More generally, Axie Infinity has always been held up as an example in terms of its community and broadly I think this is going to generate greater cohesion, particularly as this is a team which is building a lot of new, exciting things, notably the imminent launch of Axie Infinity: Origin, which will be the first version of the game distributed via apps stores.
But this isn’t a victimless crime. The ongoing issue is the Ronin-Ethereum bridge is missing 173,600 ETH and 25.5 million USDC, most of which is still sitting in the attacker’s wallet.
(You can make a bet on whether Sky Mavis will recover the funds! Blockchain skeptic Lars Doucet thinks not.)
But, those tokens are the liquidity people (like me) and companies transferred from their wallets on Ethereum blockchain to the Ronin sidechain and which needs to be replaced both from an accounting point of view — no double spending here! — as well as from a confidence point of view.
In that context, the case scenario could get worst. The questions to be answered over the coming weeks are:
How did the hacker access Sky Mavis’ nodes?
How will Sky Mavis replace the lost funds?, and
When the bridge is reopened, how much liquidity will flow out from Ronin back to the safety of Ethereum?
The first question definitely has the potential to further increase reputational damage, and the second isn’t trivial either. The Axie Infinity treasury is worth $1.6 billion but only $200 million of that is in ETH (56,000 ETH) and it’s not clear the Axie community would countenance such a move.
But it’s the third question that will demonstrate whether the hack goes down in history as ‘just growing pains’ or something more serious. Much of the anti-bear thesis around Sky Mavis is that as well as having the most popular blockchain game, it also operates a blockchain, which has strong upside potential to become an open ecosystem for many developers and games.
The hack is a wake up call for Sky Mavis specifically and (another for) the blockchain gaming sector in general about the importance of boring things such as system operations and security.
Gaming ecosystem Vulcan Forged was also hacked for $140 million in late 2021 but is generally thought to have recovered the situation well and increased its reputation.

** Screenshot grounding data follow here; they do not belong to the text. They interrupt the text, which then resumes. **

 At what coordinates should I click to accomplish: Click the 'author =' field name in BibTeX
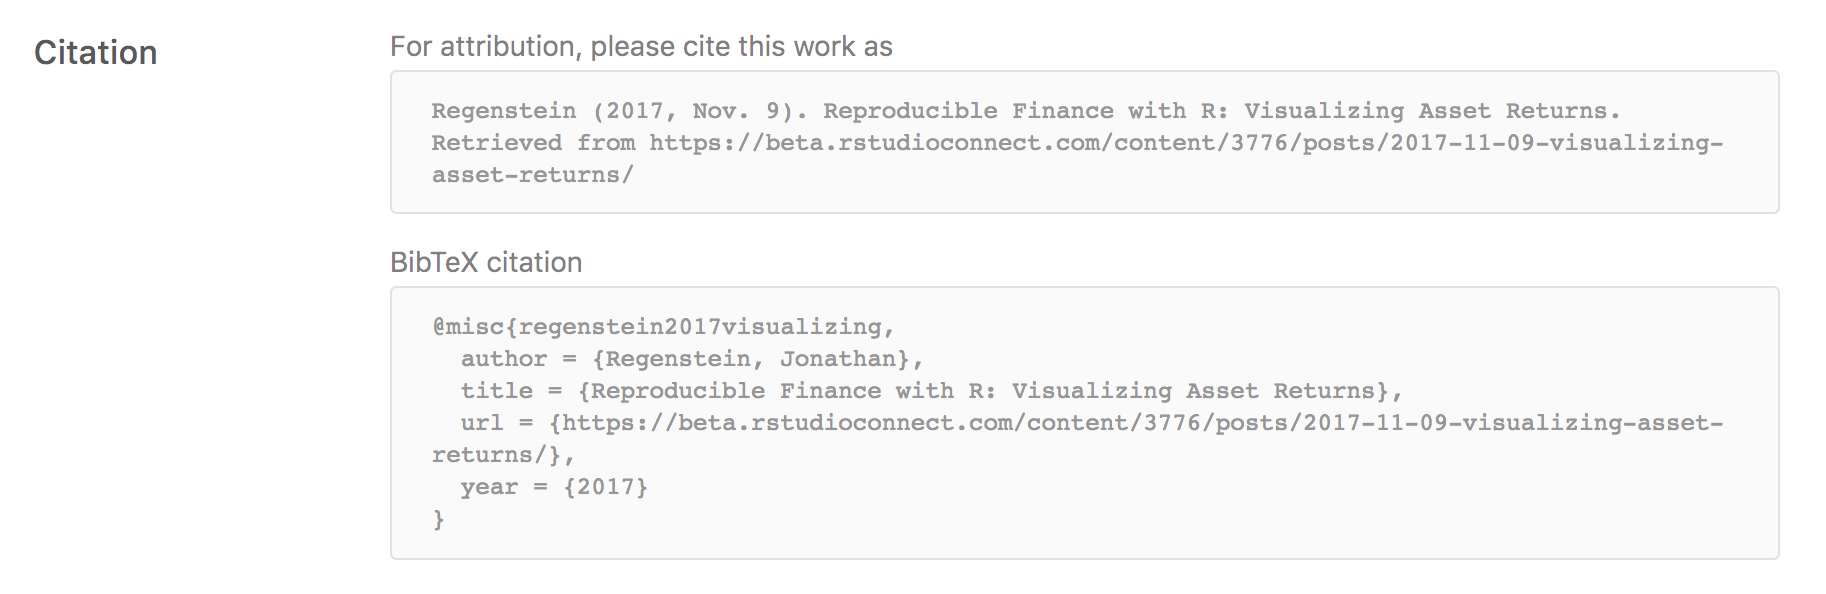(518, 359)
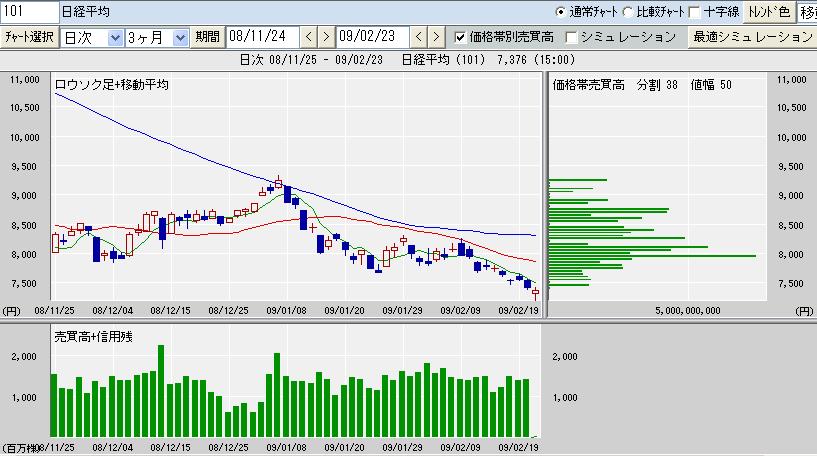Step start date back with left arrow
The image size is (817, 456).
309,37
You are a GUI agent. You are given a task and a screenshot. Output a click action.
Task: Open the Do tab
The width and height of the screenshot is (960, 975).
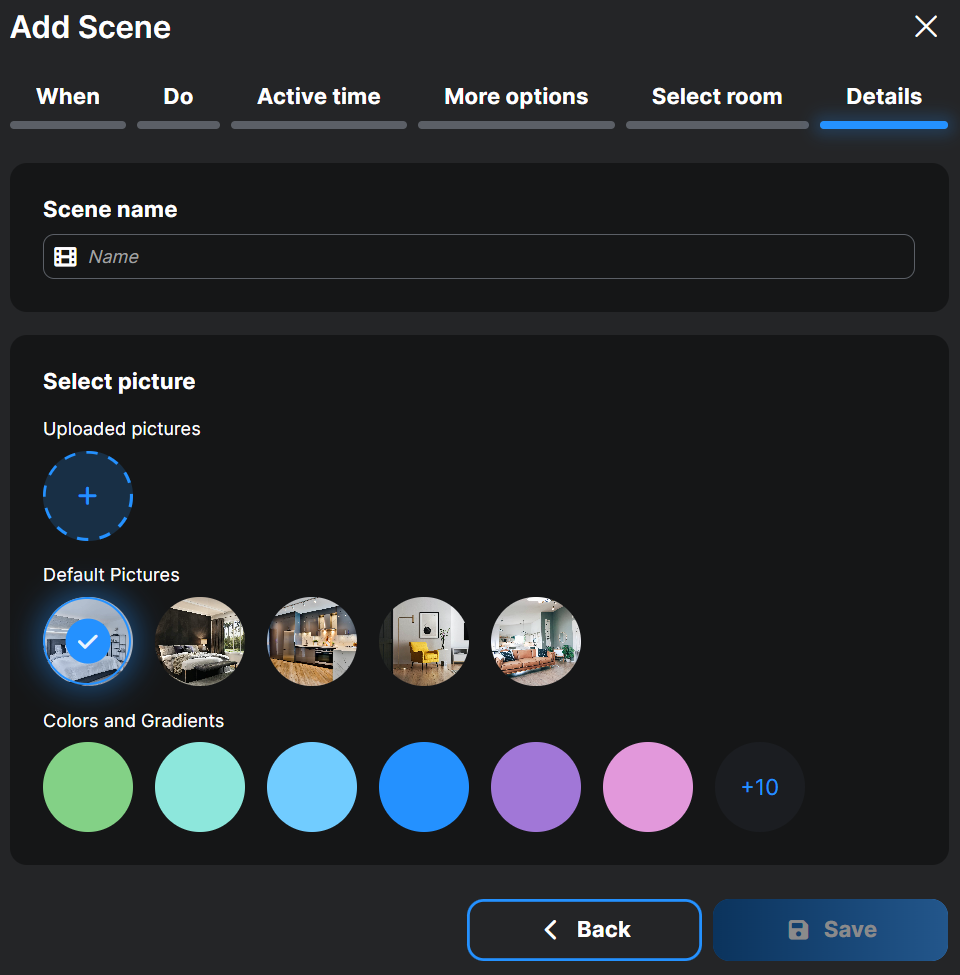pyautogui.click(x=178, y=97)
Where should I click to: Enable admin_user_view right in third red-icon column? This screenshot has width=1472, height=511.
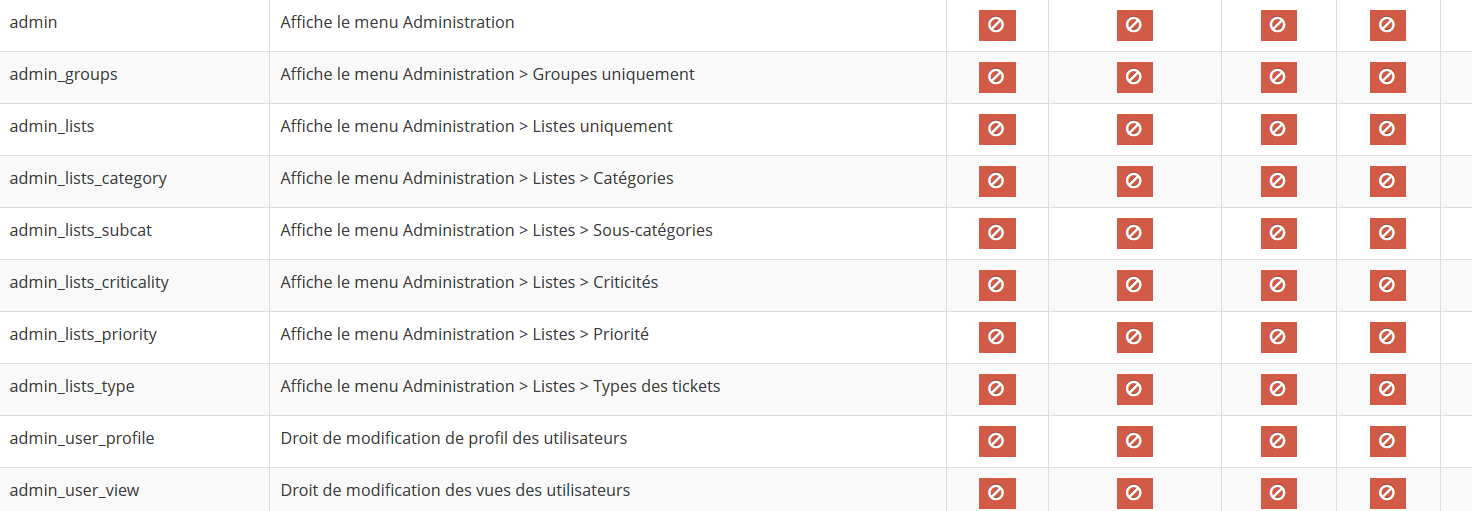click(1278, 493)
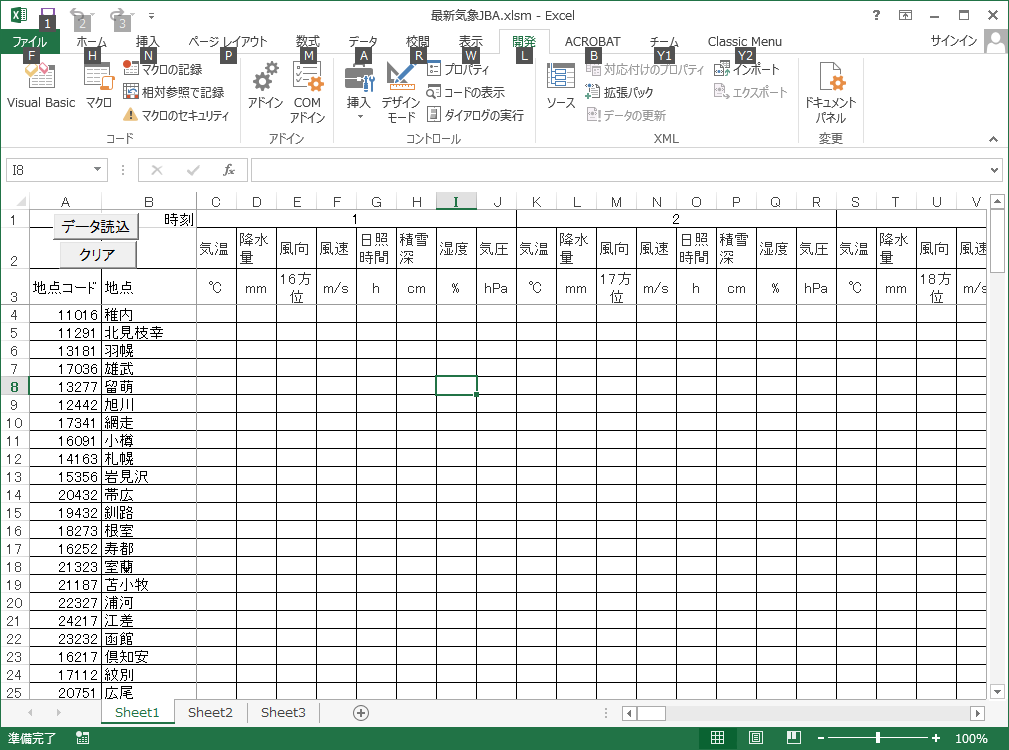Expand the 挿入 controls dropdown
This screenshot has height=750, width=1009.
point(359,117)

Similarly, if Sky Mavis can demonstrate humility and hard lessons learned, the situation will reinforce its long term plans for Ronin: what doesn’t kill you makes you stronger etc.

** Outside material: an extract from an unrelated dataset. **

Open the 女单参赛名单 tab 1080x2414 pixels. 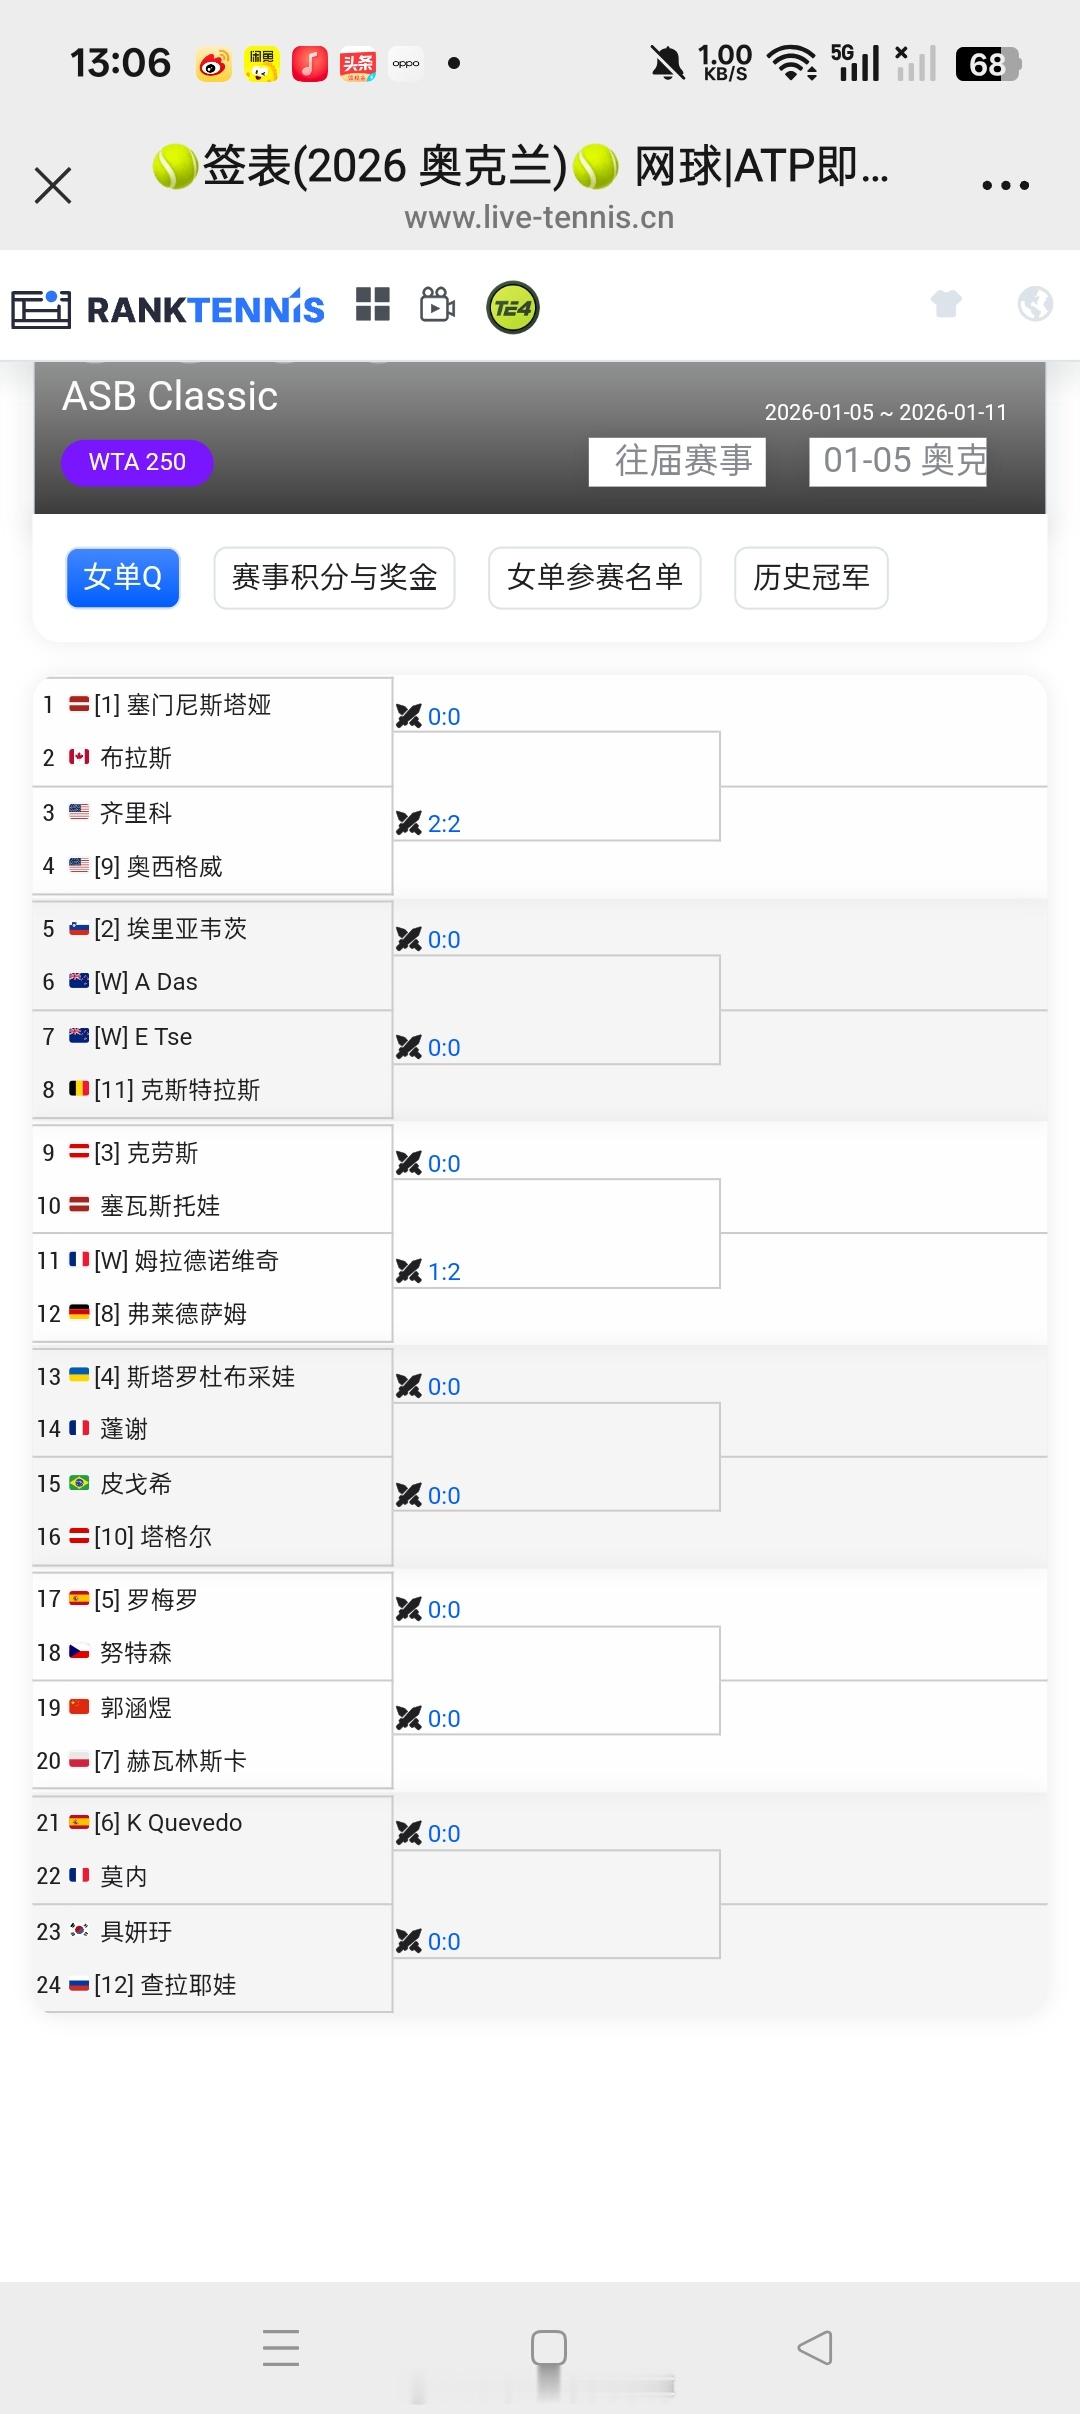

If not, there are plenty more competitors ranging from L1s like Solana (itself bridge-hacked for $320 million), Avalanche, Flow and Polkadot to L2s such as Immutable X, Loopring, Starknet, Arbitrum and Optimism happy to onboard the growing number of game developers looking for solid infrastructure on which to build the next ‘Axie killer’.
In other words, the hard work really starts now.
Product news
OpenSea has announced it will add support for trading NFTs on Solana in April. OpenSea currently supports Ethereum, Polygon and Klatyn, with the vast majority of activity happening on Ethereum.
However, in recent months, Solana has established itself as the #2 blockchain for NFT trading, with over $147 million of monthly trading volume in the past 30 days, compared to $1.8 billion for Ethereum and $56 million for Avalanche.
Competitors include Solana-only marketplaces such as Justin Kan’s Fractal and Magic Eden, which recently raised $27 million.
Free NFTs news
Attendees of the NFT LA conference are getting a free Blankos NFT.
Up to 1,500 mints of Lovesick Angeleno will be available but while 35 have currently been minted, none are yet on sale.
Peak The Sandbox news
Digital investment fund Rendezvous Equity has sold out its holdings in The Sandbox for 515 ETH (around $1.7 million), up 136%.
In a Twitter thread, it says it believes The Sandbox’s value is inflated, especially in comparison to platforms such as Roblox, and calls the experience “subpar”.
Instead Rendezvous is now investing in Minecraft-linked blockchain metaverse NFT Worlds, acquiring 32 of its land NFTs (worth around $1.1 million).